----- Provided records -----

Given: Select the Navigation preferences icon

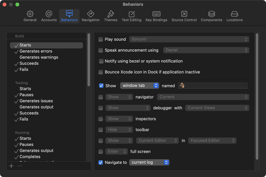Looking at the screenshot, I should click(90, 14).
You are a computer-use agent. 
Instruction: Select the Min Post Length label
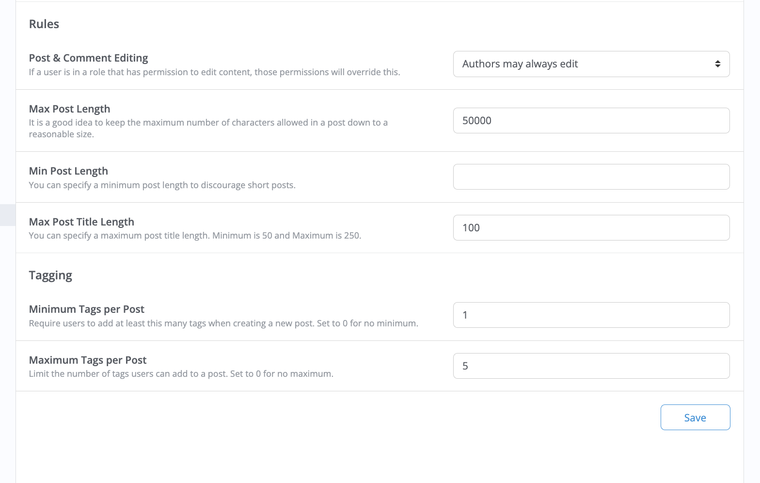[x=68, y=171]
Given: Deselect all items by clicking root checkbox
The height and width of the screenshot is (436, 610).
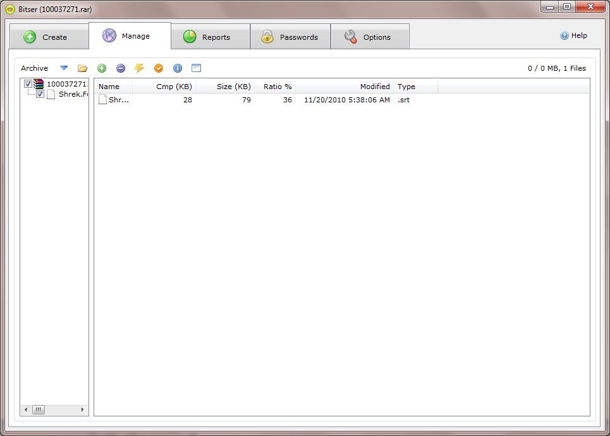Looking at the screenshot, I should [x=27, y=83].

-----

▸ Exercise prompt:
Every line above should be transcribed word for word; leave the pictures out.

▸ Response area:
Given: Select the Navigation preferences icon

Looking at the screenshot, I should click(90, 14).
You are a computer-use agent. 
Instruction: Select the Min Post Length label
[x=68, y=171]
Given: Deselect all items by clicking root checkbox
The height and width of the screenshot is (436, 610).
Looking at the screenshot, I should [x=27, y=83].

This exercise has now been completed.